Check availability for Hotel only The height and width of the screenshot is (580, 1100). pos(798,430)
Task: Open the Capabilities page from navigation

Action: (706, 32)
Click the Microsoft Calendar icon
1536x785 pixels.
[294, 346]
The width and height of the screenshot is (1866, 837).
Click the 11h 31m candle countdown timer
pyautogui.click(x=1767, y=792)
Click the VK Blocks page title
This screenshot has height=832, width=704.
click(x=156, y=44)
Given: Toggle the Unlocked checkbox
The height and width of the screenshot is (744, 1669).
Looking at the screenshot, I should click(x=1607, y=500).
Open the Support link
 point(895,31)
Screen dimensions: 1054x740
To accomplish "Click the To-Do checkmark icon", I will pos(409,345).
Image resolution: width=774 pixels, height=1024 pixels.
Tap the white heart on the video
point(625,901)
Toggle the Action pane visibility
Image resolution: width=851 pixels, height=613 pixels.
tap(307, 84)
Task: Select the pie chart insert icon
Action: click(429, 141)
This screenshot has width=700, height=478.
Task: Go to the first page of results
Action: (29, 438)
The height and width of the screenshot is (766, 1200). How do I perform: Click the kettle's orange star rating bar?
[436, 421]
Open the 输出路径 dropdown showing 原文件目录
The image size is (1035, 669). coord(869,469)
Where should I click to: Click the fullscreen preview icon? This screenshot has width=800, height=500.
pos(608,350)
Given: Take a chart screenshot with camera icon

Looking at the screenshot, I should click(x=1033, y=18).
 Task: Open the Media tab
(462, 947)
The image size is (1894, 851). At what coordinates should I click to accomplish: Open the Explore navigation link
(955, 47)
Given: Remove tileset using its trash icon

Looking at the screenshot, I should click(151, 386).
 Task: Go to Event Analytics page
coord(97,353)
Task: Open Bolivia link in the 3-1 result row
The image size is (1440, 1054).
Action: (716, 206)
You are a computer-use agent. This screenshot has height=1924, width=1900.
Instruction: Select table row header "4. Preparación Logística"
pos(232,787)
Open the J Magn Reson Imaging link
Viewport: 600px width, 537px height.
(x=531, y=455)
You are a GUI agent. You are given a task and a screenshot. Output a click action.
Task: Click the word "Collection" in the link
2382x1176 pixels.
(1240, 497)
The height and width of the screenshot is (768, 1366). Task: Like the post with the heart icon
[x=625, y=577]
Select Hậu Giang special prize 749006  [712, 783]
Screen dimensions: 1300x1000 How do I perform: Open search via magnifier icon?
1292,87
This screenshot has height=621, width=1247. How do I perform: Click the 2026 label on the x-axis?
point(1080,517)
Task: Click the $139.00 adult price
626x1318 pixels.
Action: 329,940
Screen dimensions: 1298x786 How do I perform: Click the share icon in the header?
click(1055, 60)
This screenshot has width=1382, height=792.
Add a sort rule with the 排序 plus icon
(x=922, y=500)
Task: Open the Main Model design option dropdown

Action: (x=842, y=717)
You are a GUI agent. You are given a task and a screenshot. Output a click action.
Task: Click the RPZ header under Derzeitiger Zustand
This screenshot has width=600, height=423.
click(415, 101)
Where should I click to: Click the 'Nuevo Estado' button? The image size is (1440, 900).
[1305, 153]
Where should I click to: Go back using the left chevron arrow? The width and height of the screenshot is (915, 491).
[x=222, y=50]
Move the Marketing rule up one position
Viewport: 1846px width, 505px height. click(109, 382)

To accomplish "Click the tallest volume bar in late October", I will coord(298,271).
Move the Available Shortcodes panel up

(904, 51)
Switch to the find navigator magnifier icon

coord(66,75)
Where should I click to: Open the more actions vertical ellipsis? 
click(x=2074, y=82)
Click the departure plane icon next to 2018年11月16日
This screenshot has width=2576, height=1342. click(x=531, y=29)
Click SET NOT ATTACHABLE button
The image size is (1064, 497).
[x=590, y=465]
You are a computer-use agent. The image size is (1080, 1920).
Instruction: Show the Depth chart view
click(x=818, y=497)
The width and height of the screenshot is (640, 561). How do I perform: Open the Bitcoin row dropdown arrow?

==================================================

What you should do -
Find all the lines containing "computer" in the material, then copy them.

Reply to the exercise -
You are a computer-use agent. This screenshot has height=1924, width=1900.
You are a computer-use agent. The image size is (1080, 1920).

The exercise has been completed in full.